Task set
**a)** Answer these questions from the conference announcement:
(i) Which department announces the conference?
(ii) Which English expression does the announcement give as functioning both as an interrogative and as an adverb?
(iii) Who is named as the contact?
**b)** Set down the conference announcement word for word, everything from "Choosing your Words: Lexicalisation" down to "1st-2nd April 2022.".

Extract to read
- Opening Delimiter -
Choosing your Words: Lexicalisation and Grammaticalisation in Greek and Latin 

Date: 01-Apr-2022 - 02-Apr-2022 
Location: University College London, United Kingdom 
Contact: Mathilde Bru 
Contact Email: chooseyourwords22 at gmail.com 

Linguistic Field(s): Historical Linguistics 

Meeting Description: 

The UCL Department of Greek and Latin is pleased to announce an International
Conference held at University College London on the 1st-2nd April 2022. 

The aim of this conference is to examine changes in the lexicon and the
constructions of Greek and Latin. The traditionally strong separation between
lexicon and constructions of languages might warrant a closer examination. The
English expression “who knows” can, for instance, function at the same time as
an interrogative as well as an adverb, the latter being traditionally
represented by a lexeme. A similar situation can be observed in Aristophanes’
μὰ τὸν Δία or the Plautine ita me di ament, etc. Examining the variation and
evolution of the language of the literary and documentary corpus can help us
develop different or more thorough interpretations of these texts. This
continuum between constructions and the lexicon is an area where traditional
boundaries between lexicon, morphology, syntax and semantics may be unhelpful
in understanding how and why changes occur. This is symptomatic of a more
systematic issue with terminology: compounds, for example, are the result of a
lexicalisation process by which all of these factors interact with each other.
- Closing Delimiter -
(Records from a data source)
- Opening Delimiter -
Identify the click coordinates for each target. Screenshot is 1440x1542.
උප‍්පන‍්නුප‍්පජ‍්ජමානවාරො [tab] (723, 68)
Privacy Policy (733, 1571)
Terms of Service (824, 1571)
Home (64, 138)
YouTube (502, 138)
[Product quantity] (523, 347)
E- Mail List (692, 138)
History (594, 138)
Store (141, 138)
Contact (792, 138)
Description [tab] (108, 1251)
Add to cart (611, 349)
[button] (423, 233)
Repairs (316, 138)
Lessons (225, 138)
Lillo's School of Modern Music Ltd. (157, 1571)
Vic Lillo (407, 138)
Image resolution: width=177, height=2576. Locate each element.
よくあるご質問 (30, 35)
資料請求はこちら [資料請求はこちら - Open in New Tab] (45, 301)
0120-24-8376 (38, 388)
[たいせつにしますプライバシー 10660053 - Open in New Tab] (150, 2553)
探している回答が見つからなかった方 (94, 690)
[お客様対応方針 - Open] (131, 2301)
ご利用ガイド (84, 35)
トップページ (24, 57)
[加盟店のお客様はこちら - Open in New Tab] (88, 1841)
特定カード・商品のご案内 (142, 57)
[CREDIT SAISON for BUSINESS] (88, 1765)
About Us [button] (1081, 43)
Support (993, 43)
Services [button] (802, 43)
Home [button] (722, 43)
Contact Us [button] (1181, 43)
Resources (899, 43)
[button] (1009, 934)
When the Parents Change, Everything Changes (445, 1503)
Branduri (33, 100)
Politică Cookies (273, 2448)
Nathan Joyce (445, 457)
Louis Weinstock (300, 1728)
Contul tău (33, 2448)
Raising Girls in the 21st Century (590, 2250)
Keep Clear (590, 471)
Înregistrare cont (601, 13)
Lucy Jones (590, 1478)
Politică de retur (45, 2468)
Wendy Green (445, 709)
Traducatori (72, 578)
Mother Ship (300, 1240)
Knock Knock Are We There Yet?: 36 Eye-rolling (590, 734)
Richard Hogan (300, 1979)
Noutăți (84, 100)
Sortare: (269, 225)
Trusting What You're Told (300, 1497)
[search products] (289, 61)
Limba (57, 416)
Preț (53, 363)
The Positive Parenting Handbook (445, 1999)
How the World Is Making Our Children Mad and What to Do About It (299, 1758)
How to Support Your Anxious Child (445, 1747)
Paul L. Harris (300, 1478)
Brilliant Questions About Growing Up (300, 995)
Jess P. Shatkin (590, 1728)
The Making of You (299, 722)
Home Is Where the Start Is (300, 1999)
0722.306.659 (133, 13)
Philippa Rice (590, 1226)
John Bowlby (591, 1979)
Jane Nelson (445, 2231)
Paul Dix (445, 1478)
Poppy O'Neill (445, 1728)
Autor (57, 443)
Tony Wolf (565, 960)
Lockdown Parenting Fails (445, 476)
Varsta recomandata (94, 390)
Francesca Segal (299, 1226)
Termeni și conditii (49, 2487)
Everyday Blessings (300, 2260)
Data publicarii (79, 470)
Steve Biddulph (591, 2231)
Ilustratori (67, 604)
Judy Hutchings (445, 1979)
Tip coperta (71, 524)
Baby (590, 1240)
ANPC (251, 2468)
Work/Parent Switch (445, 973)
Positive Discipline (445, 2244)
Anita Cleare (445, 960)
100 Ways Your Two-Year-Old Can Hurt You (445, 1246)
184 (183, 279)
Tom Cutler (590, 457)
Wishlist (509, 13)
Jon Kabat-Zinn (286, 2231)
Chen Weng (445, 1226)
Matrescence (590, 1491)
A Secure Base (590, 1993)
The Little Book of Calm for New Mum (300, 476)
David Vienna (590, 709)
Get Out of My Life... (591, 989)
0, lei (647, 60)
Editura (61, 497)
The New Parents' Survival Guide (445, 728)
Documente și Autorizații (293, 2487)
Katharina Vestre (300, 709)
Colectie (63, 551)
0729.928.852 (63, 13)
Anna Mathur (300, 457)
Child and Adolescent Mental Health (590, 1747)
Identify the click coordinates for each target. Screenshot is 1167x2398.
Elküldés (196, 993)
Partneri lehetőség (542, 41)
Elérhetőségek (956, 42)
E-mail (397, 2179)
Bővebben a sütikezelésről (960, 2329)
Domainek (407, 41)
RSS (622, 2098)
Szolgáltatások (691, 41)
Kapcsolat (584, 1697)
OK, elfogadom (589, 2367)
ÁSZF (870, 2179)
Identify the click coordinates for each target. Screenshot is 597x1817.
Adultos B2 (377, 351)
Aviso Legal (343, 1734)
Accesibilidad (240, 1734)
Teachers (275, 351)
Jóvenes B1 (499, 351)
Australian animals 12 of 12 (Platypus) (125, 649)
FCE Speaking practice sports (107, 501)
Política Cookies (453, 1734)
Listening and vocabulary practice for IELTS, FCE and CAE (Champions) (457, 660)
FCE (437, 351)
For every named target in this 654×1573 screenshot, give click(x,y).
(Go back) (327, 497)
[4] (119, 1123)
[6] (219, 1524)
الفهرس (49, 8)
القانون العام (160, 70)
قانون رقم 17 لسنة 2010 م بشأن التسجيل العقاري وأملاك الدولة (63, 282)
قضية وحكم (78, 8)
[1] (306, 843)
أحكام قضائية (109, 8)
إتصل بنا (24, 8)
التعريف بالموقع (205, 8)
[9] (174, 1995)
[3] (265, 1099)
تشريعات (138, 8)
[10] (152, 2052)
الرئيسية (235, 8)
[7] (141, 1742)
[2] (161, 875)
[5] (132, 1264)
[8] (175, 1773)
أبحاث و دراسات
- Closing Delimiter -
Task results
**a)**
(i) The UCL Department of Greek and Latin.
(ii) "Who knows."
(iii) Mathilde Bru.

**b)**
Choosing your Words: Lexicalisation and Grammaticalisation in Greek and Latin 

Date: 01-Apr-2022 - 02-Apr-2022 
Location: University College London, United Kingdom 
Contact: Mathilde Bru 
Contact Email: chooseyourwords22 at gmail.com 

Linguistic Field(s): Historical Linguistics 

Meeting Description: 

The UCL Department of Greek and Latin is pleased to announce an International
Conference held at University College London on the 1st-2nd April 2022.